#### [Work task]
Your answer must consist solely of the lines from the start of the entries below through the line with "Task: Click the 关于2020年全国高考时间安排的公告 heading", unchanged.

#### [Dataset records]
%%
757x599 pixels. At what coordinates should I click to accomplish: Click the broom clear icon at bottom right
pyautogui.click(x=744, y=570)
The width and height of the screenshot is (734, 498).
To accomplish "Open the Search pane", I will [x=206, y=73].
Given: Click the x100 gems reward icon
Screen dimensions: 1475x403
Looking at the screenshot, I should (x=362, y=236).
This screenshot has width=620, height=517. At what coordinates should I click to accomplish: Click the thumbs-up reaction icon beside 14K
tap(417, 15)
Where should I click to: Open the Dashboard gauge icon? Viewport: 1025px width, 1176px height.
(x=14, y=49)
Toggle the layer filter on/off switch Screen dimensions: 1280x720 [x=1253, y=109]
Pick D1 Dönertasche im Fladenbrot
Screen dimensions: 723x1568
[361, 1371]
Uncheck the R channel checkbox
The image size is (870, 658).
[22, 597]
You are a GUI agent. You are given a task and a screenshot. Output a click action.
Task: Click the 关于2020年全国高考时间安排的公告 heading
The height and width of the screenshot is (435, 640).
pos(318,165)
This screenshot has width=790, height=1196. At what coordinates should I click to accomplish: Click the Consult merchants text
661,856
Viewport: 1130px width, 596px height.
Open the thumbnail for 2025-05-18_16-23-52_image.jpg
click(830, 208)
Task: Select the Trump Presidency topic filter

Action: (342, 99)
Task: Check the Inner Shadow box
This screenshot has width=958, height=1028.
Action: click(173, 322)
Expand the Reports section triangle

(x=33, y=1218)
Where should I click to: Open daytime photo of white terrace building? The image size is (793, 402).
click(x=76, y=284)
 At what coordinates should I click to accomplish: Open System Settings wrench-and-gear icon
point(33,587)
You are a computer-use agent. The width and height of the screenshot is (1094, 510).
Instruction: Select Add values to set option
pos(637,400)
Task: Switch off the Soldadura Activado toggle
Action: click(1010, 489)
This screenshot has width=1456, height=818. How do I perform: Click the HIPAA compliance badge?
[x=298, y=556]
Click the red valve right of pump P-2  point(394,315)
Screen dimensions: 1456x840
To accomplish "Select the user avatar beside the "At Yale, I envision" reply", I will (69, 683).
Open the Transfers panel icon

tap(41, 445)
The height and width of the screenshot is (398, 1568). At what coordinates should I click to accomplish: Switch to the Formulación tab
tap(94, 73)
%%
#### [Output]
757x599 pixels. At what coordinates should I click to accomplish: Click the broom clear icon at bottom right
pyautogui.click(x=744, y=570)
The width and height of the screenshot is (734, 498).
To accomplish "Open the Search pane", I will [x=206, y=73].
Given: Click the x100 gems reward icon
Screen dimensions: 1475x403
Looking at the screenshot, I should (x=362, y=236).
This screenshot has width=620, height=517. At what coordinates should I click to accomplish: Click the thumbs-up reaction icon beside 14K
tap(417, 15)
Where should I click to: Open the Dashboard gauge icon? Viewport: 1025px width, 1176px height.
(x=14, y=49)
Toggle the layer filter on/off switch Screen dimensions: 1280x720 [x=1253, y=109]
Pick D1 Dönertasche im Fladenbrot
Screen dimensions: 723x1568
[361, 1371]
Uncheck the R channel checkbox
The image size is (870, 658).
[22, 597]
You are a GUI agent. You are given a task and a screenshot. Output a click action.
Task: Click the 关于2020年全国高考时间安排的公告 heading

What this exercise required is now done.